▶ **Given data**

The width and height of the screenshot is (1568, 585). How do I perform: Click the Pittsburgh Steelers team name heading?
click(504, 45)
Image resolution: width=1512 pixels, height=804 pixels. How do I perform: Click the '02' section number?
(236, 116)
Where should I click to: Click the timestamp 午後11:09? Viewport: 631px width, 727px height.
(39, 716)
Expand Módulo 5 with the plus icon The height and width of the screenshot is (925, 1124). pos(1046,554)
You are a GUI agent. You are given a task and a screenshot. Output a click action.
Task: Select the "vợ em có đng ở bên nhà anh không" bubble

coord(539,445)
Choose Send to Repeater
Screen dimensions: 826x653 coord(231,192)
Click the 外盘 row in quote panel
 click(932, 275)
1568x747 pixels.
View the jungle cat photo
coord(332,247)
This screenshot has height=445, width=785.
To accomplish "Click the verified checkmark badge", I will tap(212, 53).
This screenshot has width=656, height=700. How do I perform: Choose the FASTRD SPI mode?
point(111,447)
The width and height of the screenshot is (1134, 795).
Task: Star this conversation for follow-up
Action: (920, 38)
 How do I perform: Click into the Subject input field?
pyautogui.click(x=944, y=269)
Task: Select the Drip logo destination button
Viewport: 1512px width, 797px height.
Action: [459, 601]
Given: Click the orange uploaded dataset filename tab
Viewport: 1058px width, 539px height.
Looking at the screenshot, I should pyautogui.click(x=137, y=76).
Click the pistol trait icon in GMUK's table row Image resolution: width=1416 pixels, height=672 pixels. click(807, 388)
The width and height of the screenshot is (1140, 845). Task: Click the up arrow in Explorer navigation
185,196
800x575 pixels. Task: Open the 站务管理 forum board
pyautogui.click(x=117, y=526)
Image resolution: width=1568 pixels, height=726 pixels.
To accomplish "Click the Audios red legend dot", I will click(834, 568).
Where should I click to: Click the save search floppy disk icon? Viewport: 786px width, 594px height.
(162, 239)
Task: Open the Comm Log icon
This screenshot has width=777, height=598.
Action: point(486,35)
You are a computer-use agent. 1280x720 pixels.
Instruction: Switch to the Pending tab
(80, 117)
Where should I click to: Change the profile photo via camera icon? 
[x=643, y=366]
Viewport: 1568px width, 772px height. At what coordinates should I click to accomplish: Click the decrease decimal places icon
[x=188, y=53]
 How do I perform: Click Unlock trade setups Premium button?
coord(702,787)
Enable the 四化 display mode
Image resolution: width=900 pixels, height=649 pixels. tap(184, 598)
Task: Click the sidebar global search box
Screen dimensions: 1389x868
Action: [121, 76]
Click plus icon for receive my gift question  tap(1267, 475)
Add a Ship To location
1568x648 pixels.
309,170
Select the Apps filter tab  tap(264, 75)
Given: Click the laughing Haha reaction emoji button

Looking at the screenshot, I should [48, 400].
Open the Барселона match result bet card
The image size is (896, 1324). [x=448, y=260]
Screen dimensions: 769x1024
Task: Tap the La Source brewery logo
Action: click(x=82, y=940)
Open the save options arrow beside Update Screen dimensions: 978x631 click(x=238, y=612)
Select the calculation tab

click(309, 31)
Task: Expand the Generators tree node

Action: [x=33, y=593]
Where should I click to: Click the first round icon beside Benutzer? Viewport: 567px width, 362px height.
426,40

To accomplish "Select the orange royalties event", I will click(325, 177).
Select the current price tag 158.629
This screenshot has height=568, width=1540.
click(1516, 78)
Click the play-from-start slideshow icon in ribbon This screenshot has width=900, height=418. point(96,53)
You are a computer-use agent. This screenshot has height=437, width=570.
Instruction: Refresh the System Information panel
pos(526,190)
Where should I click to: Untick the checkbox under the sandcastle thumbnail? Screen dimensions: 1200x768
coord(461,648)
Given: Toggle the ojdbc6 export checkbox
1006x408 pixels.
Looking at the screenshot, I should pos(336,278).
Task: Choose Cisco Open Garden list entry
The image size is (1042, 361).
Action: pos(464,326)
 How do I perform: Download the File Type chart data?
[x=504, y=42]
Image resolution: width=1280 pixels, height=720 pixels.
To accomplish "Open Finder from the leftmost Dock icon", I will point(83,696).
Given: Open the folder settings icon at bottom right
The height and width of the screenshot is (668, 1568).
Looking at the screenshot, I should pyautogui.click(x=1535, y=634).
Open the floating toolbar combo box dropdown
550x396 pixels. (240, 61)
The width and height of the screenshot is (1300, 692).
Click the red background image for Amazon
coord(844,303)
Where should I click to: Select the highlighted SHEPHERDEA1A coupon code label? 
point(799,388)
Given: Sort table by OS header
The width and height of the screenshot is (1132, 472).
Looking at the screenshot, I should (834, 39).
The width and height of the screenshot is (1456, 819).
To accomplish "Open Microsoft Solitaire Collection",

▶ **Task statement**
Transcribe the records above exactly as they appear.

▶ **Reply to the exercise**
The width and height of the screenshot is (1568, 585). How do I perform: Click the Pittsburgh Steelers team name heading?
click(504, 45)
Image resolution: width=1512 pixels, height=804 pixels. How do I perform: Click the '02' section number?
(236, 116)
Where should I click to: Click the timestamp 午後11:09? Viewport: 631px width, 727px height.
(39, 716)
Expand Módulo 5 with the plus icon The height and width of the screenshot is (925, 1124). pos(1046,554)
You are a GUI agent. You are given a task and a screenshot. Output a click action.
Task: Select the "vợ em có đng ở bên nhà anh không" bubble

coord(539,445)
Choose Send to Repeater
Screen dimensions: 826x653 coord(231,192)
Click the 外盘 row in quote panel
 click(932, 275)
1568x747 pixels.
View the jungle cat photo
coord(332,247)
This screenshot has height=445, width=785.
To accomplish "Click the verified checkmark badge", I will tap(212, 53).
This screenshot has width=656, height=700. How do I perform: Choose the FASTRD SPI mode?
point(111,447)
The width and height of the screenshot is (1134, 795).
Task: Star this conversation for follow-up
Action: (920, 38)
 How do I perform: Click into the Subject input field?
pyautogui.click(x=944, y=269)
Task: Select the Drip logo destination button
Viewport: 1512px width, 797px height.
Action: [459, 601]
Given: Click the orange uploaded dataset filename tab
Viewport: 1058px width, 539px height.
Looking at the screenshot, I should pyautogui.click(x=137, y=76).
Click the pistol trait icon in GMUK's table row Image resolution: width=1416 pixels, height=672 pixels. click(807, 388)
The width and height of the screenshot is (1140, 845). Task: Click the up arrow in Explorer navigation
185,196
800x575 pixels. Task: Open the 站务管理 forum board
pyautogui.click(x=117, y=526)
Image resolution: width=1568 pixels, height=726 pixels.
To accomplish "Click the Audios red legend dot", I will click(834, 568).
Where should I click to: Click the save search floppy disk icon? Viewport: 786px width, 594px height.
(162, 239)
Task: Open the Comm Log icon
This screenshot has width=777, height=598.
Action: point(486,35)
You are a computer-use agent. 1280x720 pixels.
Instruction: Switch to the Pending tab
(80, 117)
Where should I click to: Change the profile photo via camera icon? 
[x=643, y=366]
Viewport: 1568px width, 772px height. At what coordinates should I click to accomplish: Click the decrease decimal places icon
[x=188, y=53]
 How do I perform: Click Unlock trade setups Premium button?
coord(702,787)
Enable the 四化 display mode
Image resolution: width=900 pixels, height=649 pixels. tap(184, 598)
Task: Click the sidebar global search box
Screen dimensions: 1389x868
Action: [121, 76]
Click plus icon for receive my gift question  tap(1267, 475)
Add a Ship To location
1568x648 pixels.
309,170
Select the Apps filter tab  tap(264, 75)
Given: Click the laughing Haha reaction emoji button

Looking at the screenshot, I should [48, 400].
Open the Барселона match result bet card
The image size is (896, 1324). [x=448, y=260]
Screen dimensions: 769x1024
Task: Tap the La Source brewery logo
Action: click(x=82, y=940)
Open the save options arrow beside Update Screen dimensions: 978x631 click(x=238, y=612)
Select the calculation tab

click(309, 31)
Task: Expand the Generators tree node

Action: [x=33, y=593]
Where should I click to: Click the first round icon beside Benutzer? Viewport: 567px width, 362px height.
426,40

To accomplish "Select the orange royalties event", I will click(325, 177).
Select the current price tag 158.629
This screenshot has height=568, width=1540.
click(1516, 78)
Click the play-from-start slideshow icon in ribbon This screenshot has width=900, height=418. point(96,53)
You are a computer-use agent. This screenshot has height=437, width=570.
Instruction: Refresh the System Information panel
pos(526,190)
Where should I click to: Untick the checkbox under the sandcastle thumbnail? Screen dimensions: 1200x768
coord(461,648)
Given: Toggle the ojdbc6 export checkbox
1006x408 pixels.
Looking at the screenshot, I should pos(336,278).
Task: Choose Cisco Open Garden list entry
The image size is (1042, 361).
Action: pos(464,326)
 How do I perform: Download the File Type chart data?
[x=504, y=42]
Image resolution: width=1280 pixels, height=720 pixels.
To accomplish "Open Finder from the leftmost Dock icon", I will point(83,696).
Given: Open the folder settings icon at bottom right
The height and width of the screenshot is (668, 1568).
Looking at the screenshot, I should pyautogui.click(x=1535, y=634).
Open the floating toolbar combo box dropdown
550x396 pixels. (240, 61)
The width and height of the screenshot is (1300, 692).
Click the red background image for Amazon
coord(844,303)
Where should I click to: Select the highlighted SHEPHERDEA1A coupon code label? 
point(799,388)
Given: Sort table by OS header
The width and height of the screenshot is (1132, 472).
Looking at the screenshot, I should (834, 39).
The width and height of the screenshot is (1456, 819).
To accomplish "Open Microsoft Solitaire Collection",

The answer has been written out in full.